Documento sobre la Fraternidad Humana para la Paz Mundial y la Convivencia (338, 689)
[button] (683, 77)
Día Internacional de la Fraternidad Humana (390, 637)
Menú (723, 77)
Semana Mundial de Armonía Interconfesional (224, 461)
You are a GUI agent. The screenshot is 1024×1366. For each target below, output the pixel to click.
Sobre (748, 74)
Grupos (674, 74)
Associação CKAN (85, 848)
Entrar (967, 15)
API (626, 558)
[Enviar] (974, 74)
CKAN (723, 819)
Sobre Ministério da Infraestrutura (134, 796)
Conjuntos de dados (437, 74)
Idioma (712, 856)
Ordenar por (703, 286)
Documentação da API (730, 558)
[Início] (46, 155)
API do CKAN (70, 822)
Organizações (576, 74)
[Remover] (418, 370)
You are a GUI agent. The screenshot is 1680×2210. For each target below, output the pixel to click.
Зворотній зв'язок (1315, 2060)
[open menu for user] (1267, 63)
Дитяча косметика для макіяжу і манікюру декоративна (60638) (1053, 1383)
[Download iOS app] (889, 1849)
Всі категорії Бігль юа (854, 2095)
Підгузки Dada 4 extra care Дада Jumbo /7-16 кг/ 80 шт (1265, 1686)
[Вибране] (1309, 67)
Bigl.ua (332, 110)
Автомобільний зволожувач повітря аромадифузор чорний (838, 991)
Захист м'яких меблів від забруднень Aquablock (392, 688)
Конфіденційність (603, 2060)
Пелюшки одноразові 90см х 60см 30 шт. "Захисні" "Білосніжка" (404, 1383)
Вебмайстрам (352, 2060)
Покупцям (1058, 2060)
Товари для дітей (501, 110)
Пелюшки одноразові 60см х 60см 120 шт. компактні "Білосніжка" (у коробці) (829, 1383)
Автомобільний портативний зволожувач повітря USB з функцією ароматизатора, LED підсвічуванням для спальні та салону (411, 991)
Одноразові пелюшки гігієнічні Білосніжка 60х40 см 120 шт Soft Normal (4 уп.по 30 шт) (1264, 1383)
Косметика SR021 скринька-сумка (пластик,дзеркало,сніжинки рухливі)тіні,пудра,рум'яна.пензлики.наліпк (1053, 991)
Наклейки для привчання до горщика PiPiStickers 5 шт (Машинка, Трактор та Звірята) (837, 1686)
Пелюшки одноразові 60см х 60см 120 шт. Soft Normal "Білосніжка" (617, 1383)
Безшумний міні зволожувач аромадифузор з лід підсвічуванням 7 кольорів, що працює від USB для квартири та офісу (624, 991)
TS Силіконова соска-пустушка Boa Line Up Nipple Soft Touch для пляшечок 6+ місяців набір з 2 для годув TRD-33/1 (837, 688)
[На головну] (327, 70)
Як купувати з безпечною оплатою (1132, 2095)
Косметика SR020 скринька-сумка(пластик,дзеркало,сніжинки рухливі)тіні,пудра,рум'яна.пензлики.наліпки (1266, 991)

========================================

▸ EXERCISE DESCRIPTION:
Extract every record and return it verbatim.

▸ ANSWER:
Documento sobre la Fraternidad Humana para la Paz Mundial y la Convivencia (338, 689)
[button] (683, 77)
Día Internacional de la Fraternidad Humana (390, 637)
Menú (723, 77)
Semana Mundial de Armonía Interconfesional (224, 461)
You are a GUI agent. The screenshot is 1024×1366. For each target below, output the pixel to click.
Sobre (748, 74)
Grupos (674, 74)
Associação CKAN (85, 848)
Entrar (967, 15)
API (626, 558)
[Enviar] (974, 74)
CKAN (723, 819)
Sobre Ministério da Infraestrutura (134, 796)
Conjuntos de dados (437, 74)
Idioma (712, 856)
Ordenar por (703, 286)
Documentação da API (730, 558)
[Início] (46, 155)
API do CKAN (70, 822)
Organizações (576, 74)
[Remover] (418, 370)
You are a GUI agent. The screenshot is 1680×2210. For each target below, output the pixel to click.
Зворотній зв'язок (1315, 2060)
[open menu for user] (1267, 63)
Дитяча косметика для макіяжу і манікюру декоративна (60638) (1053, 1383)
[Download iOS app] (889, 1849)
Всі категорії Бігль юа (854, 2095)
Підгузки Dada 4 extra care Дада Jumbo /7-16 кг/ 80 шт (1265, 1686)
[Вибране] (1309, 67)
Bigl.ua (332, 110)
Автомобільний зволожувач повітря аромадифузор чорний (838, 991)
Захист м'яких меблів від забруднень Aquablock (392, 688)
Конфіденційність (603, 2060)
Пелюшки одноразові 90см х 60см 30 шт. "Захисні" "Білосніжка" (404, 1383)
Вебмайстрам (352, 2060)
Покупцям (1058, 2060)
Товари для дітей (501, 110)
Пелюшки одноразові 60см х 60см 120 шт. компактні "Білосніжка" (у коробці) (829, 1383)
Автомобільний портативний зволожувач повітря USB з функцією ароматизатора, LED підсвічуванням для спальні та салону (411, 991)
Одноразові пелюшки гігієнічні Білосніжка 60х40 см 120 шт Soft Normal (4 уп.по 30 шт) (1264, 1383)
Косметика SR021 скринька-сумка (пластик,дзеркало,сніжинки рухливі)тіні,пудра,рум'яна.пензлики.наліпк (1053, 991)
Наклейки для привчання до горщика PiPiStickers 5 шт (Машинка, Трактор та Звірята) (837, 1686)
Пелюшки одноразові 60см х 60см 120 шт. Soft Normal "Білосніжка" (617, 1383)
Безшумний міні зволожувач аромадифузор з лід підсвічуванням 7 кольорів, що працює від USB для квартири та офісу (624, 991)
TS Силіконова соска-пустушка Boa Line Up Nipple Soft Touch для пляшечок 6+ місяців набір з 2 для годув TRD-33/1 (837, 688)
[На головну] (327, 70)
Як купувати з безпечною оплатою (1132, 2095)
Косметика SR020 скринька-сумка(пластик,дзеркало,сніжинки рухливі)тіні,пудра,рум'яна.пензлики.наліпки (1266, 991)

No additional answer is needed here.